Com encontros previstos com o presidente, o primeiro-ministro e o ministro da Defesa israelitas - Reuven Rivlin, Benjamin Netanyahu e Avigdor Lieberman -, Guterres deve reunir-se ainda com o presidente palestiniano, Mahmoud Abbas, em Ramallah, na Cisjordânia. O secretário-geral da ONU tem também na agenda, na quarta-feira, último dia da visita, uma visita à Faixa de Gaza onde a ONU gere um programa de apoio aos palestinianos. Governada pelo Hamas desde 2007, o pequeno território de 40 km por dez de largura e uma população de quase dois milhões, foi palco em 2014 do último grande confronto entre Israel e palestinianos, com o primeiro a lançar a operação Escudo Protetor com o objetivo anunciado de pôr fim aos tiros de rockets a partir de Gaza. No conflito morreram 67 soldados israelitas e, segundo dados da ONU, 1462 civis e 789 militantes palestinianos.
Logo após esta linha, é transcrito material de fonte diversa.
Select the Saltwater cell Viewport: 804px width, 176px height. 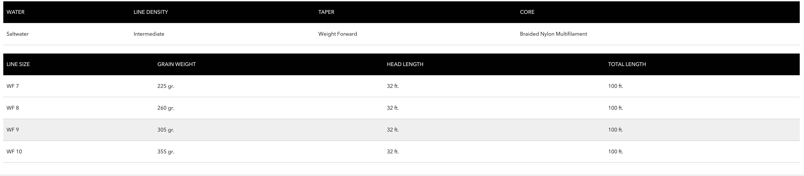point(17,34)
Guterres chega a Israel num altura em que o Estado hebraico - que nasceu em 1948 de uma resolução da ONU - reteve nove milhões de dólares dos 47 milhões (11 milhões para taxas operacionais e 36 para missões de manutenção da paz) com que contribui para as Nações Unidas. Esta foi a medida retaliatória das autoridades israelitas depois de a UNESCO e a Comissão de Direitos Humanos da ONU terem aprovado resoluções que Israel considera discriminatórias.
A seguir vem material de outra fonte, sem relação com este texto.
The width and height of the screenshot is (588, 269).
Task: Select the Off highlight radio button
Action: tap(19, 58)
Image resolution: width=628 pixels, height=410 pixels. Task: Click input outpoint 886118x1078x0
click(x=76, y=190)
Num artigo a anunciar a visita de Guterres, o Jerusalem Post sublinhava, contudo, que o novo secretário-geral da ONU estará a tentar "combater a inclinação anti-israelita" na organização. E segundo o mesmo jornal, o português será "mais recetivo do que o antecessor [o sul-coreano Ban Ki-moon] às queixas de Israel de discriminação e tratamento prejudicial".

Em março, no Congresso Judaico Mundial, o secretário-geral da ONU garantiu que Israel "tem de ser tratado da mesma forma que os restantes" membros da organização e explicou que a "moderna forma de antissemitismo é a negação da existência do Estado de Israel". Mas outras declarações de Guterres caíram menos bem junto dos israelitas. Como a que fez nos 50 anos da Guerra dos Seis Dias em que dizia que "a ocupação impôs ao povo palestiniano um fardo pesado em termos humanitários e de desenvolvimento", acrescentando: "A ocupação alimentou ciclos de violência e retaliação. A sua perpetuação envia uma mensagem inequívoca a gerações de palestinianos de que o seu sonho de um Estado está destinado a não passar disso - um sonho; e aos israelitas de que o seu desejo de paz, segurança e reconhecimento regional continua inalcançável".
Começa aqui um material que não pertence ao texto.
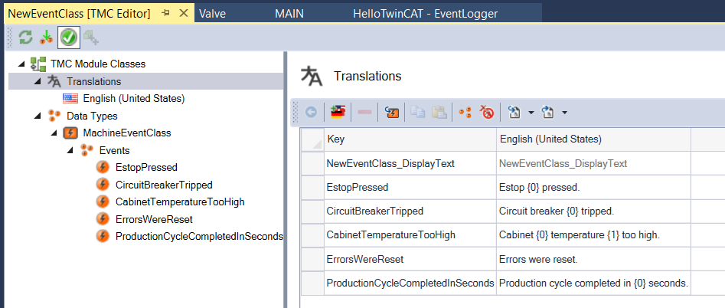Click the green arrow data type import icon
Image resolution: width=725 pixels, height=308 pixels.
pyautogui.click(x=47, y=37)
A visita de Guterres surge dias depois da ida à região de Jared Kushner, o genro e conselheiro de Donald Trump. Judeu praticante, Kushner liderou uma delegação americana que se reuniu com Netanyahu, primeiro, e depois com Abbas. Aos 36 anos e sem experiência diplomática, depois do encontro com o primeiro-ministro israelita Kushner garantiu que Trump "está empenhado em conseguir uma solução que traga paz e prosperidade a todos os povos da região".

Pressionado pela extrema-direita sua parceira de coligação, Netanyahu não pode aceitar o fim da construção de colonatos na Cisjordânia. Este foi um dos motivos que levou à rutura das negociações há três anos. Uma posição que deve tornar difícil para Trump conseguir "o maior de todos os acordos", mesmo contando com os préstimos no terreno do genro, que a quem o presidente terá dito ainda antes de tomar posse: "Se tu não consegues levar a paz ao Médio Oriente, ninguém vai conseguir".

Mas Kushner já se deparou antes com a dificuldade da sua tarefa. Depois de uma visita a Israel e aos territórios palestinianos em junho, passou horas ao telefone para lidar com a crise gerada pela instalações de detetores de metal na Esplanada das Mesquitas, onde fica o Muro das Lamentações, santo para os judeus, e a mesquita de Al-Aqsa, terceiro lugar mais santo dos muçulmanos.

No encontro desta semana com Abbas, Kushner terá - segundo fontes diplomática disseram ao jornal árabe Al-Hayat - citado pelo israelita Haaretz, confessado ao presidente palestiniano que será "impossível parar a construção de colonatos porque isso levaria à queda do governo de Netanyahu". Abbas, de 82 anos e cujo mandato já expirou há muito, é acusado pelos israelitas de não travar o incitamento à violência entre os jovens palestinianos, além de lidar com lutas internas pelo poder dentro da Fatah.